I’m new to ML and PyTorch in particular so might’ve missed something but please help me understand what’s happening.

I have a simple model. It learns pretty well and pretty quickly reaches 100% accuracy but in the span of just two epochs it completely deteriorates. Loss shoots way up and accuracy becomes 0%. I’ve seen spikiness in my previous attempts and elsewhere on the internet. I’ve also seen a few question about this on StackOverflow and here on this forum but I haven’t seen an explanation of the phenomenon, at least not a one I can understand yet.

I have a Sequential model. I use SoftMarginLoss (I also tried MSELoss with about the same result) for loss function and Adam for optimiser. I have about 65k data points in total. I randomly select a quarter of the dataset for training in each epoch and 1000 points for testing.

This is a plot of Loss and Accuracy. As you can see, on epoch 41 accuracy tanks to 0 and loss shoots up to 0.8, higher even than the first epoch. It recovers to 0.69 but stays there for a long time. Can someone please explain what’s going on here?

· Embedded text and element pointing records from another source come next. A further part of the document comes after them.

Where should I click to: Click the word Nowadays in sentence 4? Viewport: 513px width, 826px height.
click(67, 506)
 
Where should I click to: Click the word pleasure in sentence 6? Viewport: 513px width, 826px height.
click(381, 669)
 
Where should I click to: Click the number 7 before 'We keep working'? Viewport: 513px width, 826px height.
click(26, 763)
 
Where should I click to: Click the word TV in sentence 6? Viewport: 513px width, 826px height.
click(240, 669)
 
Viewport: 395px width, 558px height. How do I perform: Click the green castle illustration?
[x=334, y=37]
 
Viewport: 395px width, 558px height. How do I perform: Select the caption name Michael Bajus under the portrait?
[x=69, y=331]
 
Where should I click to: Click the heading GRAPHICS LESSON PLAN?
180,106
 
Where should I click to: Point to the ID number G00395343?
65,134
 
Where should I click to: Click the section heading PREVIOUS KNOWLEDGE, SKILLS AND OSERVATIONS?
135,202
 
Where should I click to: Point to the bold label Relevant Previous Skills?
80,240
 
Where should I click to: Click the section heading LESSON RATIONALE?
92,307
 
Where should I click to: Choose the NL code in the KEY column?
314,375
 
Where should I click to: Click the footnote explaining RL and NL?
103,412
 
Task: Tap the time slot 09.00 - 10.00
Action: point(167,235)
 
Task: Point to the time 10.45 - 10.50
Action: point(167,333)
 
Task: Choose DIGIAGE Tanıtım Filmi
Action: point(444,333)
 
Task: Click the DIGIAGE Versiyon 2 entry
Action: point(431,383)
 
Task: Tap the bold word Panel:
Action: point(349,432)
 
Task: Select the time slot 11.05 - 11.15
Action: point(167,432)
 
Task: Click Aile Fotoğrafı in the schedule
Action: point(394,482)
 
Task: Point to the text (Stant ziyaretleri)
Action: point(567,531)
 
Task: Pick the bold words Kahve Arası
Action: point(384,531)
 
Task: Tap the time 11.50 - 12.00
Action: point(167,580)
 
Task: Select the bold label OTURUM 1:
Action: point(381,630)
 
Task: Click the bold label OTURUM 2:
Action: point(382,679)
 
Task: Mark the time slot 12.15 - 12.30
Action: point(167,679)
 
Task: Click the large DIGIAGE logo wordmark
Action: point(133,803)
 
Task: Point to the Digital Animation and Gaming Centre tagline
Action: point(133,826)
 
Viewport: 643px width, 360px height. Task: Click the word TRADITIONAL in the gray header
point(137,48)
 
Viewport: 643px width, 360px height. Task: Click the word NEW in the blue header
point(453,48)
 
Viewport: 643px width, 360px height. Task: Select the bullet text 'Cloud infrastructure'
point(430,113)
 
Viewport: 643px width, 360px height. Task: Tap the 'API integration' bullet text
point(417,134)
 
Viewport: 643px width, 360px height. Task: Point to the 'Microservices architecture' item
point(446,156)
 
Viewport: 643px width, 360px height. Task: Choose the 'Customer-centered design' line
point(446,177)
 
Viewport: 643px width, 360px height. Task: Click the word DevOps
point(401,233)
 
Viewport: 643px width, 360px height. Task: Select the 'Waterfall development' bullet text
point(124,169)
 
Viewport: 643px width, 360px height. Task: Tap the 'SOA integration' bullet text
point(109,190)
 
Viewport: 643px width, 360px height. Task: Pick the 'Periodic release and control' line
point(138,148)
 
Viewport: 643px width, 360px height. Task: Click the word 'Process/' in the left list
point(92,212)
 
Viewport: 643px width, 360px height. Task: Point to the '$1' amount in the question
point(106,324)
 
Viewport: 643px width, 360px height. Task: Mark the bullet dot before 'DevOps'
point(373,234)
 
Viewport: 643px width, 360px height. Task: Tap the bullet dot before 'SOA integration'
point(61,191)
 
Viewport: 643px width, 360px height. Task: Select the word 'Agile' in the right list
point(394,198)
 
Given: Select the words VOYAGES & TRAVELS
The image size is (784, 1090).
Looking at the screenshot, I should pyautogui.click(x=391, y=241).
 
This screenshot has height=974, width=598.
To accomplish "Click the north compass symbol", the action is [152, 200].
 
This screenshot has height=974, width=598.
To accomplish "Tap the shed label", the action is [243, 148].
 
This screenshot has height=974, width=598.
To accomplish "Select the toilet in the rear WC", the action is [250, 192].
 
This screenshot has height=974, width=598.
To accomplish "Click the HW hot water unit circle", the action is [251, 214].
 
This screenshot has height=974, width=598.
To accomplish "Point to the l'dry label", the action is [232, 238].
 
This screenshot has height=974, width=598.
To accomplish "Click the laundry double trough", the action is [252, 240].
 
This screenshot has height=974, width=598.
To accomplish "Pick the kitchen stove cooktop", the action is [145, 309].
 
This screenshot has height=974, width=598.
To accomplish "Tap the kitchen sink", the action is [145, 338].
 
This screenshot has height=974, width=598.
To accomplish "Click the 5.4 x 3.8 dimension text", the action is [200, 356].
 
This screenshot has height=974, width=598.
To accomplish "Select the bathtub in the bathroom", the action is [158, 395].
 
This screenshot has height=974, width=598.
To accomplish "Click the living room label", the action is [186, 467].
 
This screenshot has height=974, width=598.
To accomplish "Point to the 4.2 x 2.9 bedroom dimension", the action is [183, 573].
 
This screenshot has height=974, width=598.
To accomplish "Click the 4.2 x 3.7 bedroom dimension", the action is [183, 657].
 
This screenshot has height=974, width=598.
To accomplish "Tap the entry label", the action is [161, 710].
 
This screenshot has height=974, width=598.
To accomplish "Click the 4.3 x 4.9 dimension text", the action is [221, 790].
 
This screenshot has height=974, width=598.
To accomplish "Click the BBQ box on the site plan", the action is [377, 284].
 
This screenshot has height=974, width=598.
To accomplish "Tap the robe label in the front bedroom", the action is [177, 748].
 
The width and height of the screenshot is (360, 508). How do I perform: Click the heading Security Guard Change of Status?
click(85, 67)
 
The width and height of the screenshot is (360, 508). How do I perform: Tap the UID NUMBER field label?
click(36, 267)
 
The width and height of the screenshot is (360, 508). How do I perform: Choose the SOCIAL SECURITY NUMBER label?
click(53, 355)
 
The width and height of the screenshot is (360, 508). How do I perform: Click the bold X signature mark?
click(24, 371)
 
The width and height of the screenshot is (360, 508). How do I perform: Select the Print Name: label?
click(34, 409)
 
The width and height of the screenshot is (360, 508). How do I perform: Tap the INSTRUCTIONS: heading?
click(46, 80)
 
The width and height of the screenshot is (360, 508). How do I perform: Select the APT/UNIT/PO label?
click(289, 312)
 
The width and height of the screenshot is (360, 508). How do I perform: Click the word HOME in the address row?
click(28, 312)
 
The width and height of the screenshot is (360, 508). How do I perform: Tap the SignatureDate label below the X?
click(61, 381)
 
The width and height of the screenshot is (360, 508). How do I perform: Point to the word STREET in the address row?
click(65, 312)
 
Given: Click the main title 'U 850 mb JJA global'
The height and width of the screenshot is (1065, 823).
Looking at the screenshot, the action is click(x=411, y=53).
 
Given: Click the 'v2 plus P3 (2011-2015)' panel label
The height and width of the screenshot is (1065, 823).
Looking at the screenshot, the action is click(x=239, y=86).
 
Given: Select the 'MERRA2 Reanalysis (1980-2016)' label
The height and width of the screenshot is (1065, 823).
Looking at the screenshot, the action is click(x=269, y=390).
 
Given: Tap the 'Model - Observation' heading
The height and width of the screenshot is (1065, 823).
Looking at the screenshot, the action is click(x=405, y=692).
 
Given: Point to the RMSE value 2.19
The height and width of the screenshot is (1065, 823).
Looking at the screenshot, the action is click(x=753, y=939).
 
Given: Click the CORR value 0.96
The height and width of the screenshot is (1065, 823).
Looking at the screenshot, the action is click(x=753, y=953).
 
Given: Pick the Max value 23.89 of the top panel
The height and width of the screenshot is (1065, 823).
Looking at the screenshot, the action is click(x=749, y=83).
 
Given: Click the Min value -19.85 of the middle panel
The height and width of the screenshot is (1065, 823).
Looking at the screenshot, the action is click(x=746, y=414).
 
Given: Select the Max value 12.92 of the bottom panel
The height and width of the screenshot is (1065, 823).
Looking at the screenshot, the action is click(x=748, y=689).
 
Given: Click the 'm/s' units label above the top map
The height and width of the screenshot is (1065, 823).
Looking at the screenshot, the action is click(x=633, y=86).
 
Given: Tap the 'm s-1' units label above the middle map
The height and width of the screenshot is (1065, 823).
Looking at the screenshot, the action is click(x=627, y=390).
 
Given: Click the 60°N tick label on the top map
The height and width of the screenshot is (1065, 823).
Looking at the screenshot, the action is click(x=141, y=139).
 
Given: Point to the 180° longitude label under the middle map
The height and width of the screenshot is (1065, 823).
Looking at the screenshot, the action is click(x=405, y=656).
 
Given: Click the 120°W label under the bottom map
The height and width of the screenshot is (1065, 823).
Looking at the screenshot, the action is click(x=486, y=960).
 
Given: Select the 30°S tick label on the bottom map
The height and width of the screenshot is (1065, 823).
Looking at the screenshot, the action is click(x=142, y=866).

ptrblck · May 12, 2024, 4:20pm

An accuracy of 0 is not expected even if the model diverges as it would be worse than a random predictor. I don’t know what kind of use case you are working on but e.g. in a binary classification use case you could just invert the predictions to achieve an accuracy of 100, so you should check what the random accuracy would be and why your model gets worse than that.

pointlessone · May 12, 2024, 8:14pm

The model is supposed to predict a series of binary outputs. An accuracy of 0% means that at least one of the outputs is not close enough to expectation. It doesn’t mean that all outputs are the opposite but it’s an intriguing idea and I will check if that’s actually the case. I’m probably not using “accuracy” in the industry-standard way so might be a bit confused about that.

I wonder though about the loss. Isn’t optimizer supposed to press it towards 0? Why does loss jump so high and can’t get back down?